- [Exercise instructions] Below are entries; copy exactly the lines from the one with "Select transaction ID" through the one with "Given: Click the Shrink button", both included, and leave out the rest.

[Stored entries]
——————

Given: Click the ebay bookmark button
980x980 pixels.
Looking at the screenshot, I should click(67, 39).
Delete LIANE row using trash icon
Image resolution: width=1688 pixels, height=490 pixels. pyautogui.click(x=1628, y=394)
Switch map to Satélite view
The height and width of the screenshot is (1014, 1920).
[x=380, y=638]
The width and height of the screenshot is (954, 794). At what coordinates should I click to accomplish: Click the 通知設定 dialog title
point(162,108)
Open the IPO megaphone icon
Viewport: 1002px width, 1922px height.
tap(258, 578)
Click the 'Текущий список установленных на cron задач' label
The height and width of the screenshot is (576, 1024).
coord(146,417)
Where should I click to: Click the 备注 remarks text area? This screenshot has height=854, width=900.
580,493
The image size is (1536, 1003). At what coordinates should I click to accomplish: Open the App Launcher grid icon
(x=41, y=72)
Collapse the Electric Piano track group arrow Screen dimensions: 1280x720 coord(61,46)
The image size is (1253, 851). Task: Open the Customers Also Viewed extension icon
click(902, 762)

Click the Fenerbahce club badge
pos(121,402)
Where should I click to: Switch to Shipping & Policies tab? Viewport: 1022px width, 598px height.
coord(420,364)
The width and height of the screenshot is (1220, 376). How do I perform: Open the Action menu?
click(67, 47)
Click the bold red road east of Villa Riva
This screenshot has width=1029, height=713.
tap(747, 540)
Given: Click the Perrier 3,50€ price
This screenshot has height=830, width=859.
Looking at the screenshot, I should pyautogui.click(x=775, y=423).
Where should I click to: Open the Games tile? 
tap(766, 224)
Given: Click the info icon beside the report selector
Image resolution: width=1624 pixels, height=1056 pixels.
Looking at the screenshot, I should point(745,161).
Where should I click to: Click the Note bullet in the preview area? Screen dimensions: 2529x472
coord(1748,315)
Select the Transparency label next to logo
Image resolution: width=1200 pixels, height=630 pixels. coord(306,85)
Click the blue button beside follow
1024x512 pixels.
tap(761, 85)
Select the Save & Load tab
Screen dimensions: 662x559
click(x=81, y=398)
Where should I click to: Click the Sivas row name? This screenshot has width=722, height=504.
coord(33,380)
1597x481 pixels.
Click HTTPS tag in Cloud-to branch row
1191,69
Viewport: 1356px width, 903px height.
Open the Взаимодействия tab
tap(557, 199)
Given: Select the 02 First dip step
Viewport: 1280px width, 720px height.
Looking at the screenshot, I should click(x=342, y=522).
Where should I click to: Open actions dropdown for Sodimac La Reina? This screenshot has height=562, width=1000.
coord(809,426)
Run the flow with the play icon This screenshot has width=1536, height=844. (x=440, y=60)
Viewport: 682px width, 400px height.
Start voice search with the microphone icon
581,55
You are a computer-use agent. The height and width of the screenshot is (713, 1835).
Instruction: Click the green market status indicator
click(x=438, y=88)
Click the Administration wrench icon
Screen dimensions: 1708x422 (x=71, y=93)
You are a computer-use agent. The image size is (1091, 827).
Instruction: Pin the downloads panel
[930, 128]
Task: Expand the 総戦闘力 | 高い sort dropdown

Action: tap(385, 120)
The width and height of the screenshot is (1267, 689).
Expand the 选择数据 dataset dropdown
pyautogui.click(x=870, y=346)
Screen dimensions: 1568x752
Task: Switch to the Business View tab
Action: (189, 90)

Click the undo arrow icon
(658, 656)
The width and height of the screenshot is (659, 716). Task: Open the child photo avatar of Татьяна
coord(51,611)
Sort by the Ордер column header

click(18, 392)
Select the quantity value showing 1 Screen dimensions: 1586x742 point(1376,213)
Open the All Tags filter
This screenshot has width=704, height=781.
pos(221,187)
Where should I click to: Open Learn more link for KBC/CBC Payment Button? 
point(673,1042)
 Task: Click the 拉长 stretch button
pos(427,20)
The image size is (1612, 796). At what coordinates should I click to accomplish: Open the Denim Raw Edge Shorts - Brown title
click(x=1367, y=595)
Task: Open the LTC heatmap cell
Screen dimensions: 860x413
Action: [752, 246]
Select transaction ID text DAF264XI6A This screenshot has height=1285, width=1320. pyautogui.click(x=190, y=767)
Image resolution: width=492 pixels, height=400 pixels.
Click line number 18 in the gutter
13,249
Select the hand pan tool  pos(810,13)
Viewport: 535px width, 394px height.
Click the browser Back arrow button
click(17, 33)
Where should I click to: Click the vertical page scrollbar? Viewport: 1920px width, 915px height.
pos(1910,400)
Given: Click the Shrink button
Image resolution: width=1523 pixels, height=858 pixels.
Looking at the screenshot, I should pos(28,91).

——————

- [Output for this task]
Select transaction ID text DAF264XI6A This screenshot has height=1285, width=1320. pyautogui.click(x=190, y=767)
Image resolution: width=492 pixels, height=400 pixels.
Click line number 18 in the gutter
13,249
Select the hand pan tool  pos(810,13)
Viewport: 535px width, 394px height.
Click the browser Back arrow button
click(17, 33)
Where should I click to: Click the vertical page scrollbar? Viewport: 1920px width, 915px height.
pos(1910,400)
Given: Click the Shrink button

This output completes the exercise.